Leptin contains an NH2-terminal signal sequence (36) that is typical of proteins synthesized in the rough endoplasmic reticulum (ER). To analyze mTOR signaling in this subcellular fraction, primary rat adipocytes were broken open by centrifugation at 14,000 rpm for 20 min in a microfuge (18). Under these conditions, heavy subcellular organelles, including the ER, are recovered in the pellet (Fig. 3A and Ref. 18), whereas free ribosomes and mRNP remain in the supernatant (data not shown). In agreement with previously published results (7, 8), leucine administration to adipocytes causes an increase in phosphorylation of the ribosomal protein S6 and of the translational repressor 4E-BP/PHAS-1 (Fig. 3B). Both effects are likely to be mediated by mTOR, since addition of rapamycin completely blocks phosphorylation of these proteins.
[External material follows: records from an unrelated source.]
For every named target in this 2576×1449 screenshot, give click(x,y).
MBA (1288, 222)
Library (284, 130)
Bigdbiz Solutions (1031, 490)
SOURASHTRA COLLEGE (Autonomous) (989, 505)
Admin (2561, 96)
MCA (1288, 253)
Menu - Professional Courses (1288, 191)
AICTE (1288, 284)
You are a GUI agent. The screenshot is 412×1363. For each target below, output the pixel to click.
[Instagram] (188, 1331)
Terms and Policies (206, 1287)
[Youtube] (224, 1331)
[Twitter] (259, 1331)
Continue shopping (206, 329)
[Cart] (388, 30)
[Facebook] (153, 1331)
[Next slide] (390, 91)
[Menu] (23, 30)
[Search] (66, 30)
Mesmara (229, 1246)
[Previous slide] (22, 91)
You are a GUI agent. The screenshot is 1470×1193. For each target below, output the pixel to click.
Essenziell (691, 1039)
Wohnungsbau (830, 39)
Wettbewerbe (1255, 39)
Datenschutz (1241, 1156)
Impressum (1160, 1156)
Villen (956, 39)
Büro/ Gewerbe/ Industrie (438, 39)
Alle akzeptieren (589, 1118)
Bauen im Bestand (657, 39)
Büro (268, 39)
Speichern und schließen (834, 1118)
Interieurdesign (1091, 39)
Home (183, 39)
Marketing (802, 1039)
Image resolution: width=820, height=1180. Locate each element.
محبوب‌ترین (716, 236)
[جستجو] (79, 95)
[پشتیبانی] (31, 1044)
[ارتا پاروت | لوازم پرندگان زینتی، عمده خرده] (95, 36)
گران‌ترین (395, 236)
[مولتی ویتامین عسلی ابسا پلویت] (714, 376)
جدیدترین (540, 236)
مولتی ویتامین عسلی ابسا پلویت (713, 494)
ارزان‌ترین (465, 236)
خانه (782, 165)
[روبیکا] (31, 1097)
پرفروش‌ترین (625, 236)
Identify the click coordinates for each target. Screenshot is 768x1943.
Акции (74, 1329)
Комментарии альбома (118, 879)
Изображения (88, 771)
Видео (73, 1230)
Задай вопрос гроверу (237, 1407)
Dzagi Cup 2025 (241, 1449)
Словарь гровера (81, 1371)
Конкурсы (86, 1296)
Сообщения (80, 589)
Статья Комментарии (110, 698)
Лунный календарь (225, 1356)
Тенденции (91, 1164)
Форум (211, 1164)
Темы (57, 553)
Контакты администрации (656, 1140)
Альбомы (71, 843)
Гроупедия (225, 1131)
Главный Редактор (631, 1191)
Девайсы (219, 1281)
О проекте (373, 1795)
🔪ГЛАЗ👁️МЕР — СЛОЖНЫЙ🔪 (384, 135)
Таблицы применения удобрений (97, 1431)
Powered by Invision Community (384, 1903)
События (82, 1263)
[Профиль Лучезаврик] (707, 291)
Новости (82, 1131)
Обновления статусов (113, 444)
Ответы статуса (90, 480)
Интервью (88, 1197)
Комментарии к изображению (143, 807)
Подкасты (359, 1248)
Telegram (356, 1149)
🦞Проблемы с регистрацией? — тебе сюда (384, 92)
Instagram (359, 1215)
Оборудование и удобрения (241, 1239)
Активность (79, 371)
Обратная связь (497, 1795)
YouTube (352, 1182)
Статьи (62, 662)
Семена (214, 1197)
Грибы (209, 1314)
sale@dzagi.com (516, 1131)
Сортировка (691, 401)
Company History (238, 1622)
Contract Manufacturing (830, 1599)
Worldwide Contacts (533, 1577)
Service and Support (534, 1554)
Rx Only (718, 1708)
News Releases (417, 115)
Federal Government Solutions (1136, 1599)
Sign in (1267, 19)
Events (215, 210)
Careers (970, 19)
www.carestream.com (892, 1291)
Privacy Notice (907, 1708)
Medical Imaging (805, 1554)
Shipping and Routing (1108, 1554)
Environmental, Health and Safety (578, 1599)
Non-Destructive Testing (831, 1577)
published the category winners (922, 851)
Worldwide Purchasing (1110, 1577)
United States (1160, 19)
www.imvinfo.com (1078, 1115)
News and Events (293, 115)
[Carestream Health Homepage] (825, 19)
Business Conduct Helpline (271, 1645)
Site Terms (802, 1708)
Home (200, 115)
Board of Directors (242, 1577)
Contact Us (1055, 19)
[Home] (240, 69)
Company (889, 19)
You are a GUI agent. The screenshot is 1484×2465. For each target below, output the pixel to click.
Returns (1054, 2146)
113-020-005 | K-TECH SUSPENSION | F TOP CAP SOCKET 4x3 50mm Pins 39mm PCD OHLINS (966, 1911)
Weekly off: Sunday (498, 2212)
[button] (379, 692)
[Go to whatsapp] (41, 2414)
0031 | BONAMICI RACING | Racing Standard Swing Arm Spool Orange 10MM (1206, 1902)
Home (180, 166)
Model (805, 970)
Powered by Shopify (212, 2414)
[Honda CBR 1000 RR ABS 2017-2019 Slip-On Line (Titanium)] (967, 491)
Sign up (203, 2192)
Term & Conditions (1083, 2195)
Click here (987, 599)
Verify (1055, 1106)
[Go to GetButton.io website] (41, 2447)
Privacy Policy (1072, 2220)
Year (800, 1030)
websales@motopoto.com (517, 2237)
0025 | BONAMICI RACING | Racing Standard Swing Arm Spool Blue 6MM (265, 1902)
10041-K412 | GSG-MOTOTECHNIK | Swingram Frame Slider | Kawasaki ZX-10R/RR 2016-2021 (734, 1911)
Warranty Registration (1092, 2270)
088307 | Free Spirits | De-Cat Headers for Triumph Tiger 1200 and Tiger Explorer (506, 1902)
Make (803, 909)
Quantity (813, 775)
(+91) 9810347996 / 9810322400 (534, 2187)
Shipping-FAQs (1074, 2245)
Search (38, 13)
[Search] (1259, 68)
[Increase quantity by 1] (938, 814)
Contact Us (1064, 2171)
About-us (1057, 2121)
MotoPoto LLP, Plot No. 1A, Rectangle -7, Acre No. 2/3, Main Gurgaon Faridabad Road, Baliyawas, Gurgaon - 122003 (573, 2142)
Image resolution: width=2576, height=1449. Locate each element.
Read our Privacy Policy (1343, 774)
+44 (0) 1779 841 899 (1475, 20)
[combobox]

Interestingly, a leucine-induced increase in phosphorylation of 4E-BP/PHAS-1 is detectable in both the heavy fraction and cytosol. In contrast, phosphorylation of S6 in response to leucine is observed only in the cytosolic fraction. In the heavy fraction, S6 is constitutively phosphorylated irrespective of leucine treatment. These results indicate that ER-associated ribosomes that continuously synthesize secreted proteins contain phosphorylated S6. Leucine-induced activation of mTOR signaling is readily detectable even after 4 h of incubation with leucine (Fig. 3C). These data are consistent with the dynamics of leptin secretion (Fig. 1) and suggest that stimulation of leptin expression by leucine requires a sustained activation of translation of leptin mRNA.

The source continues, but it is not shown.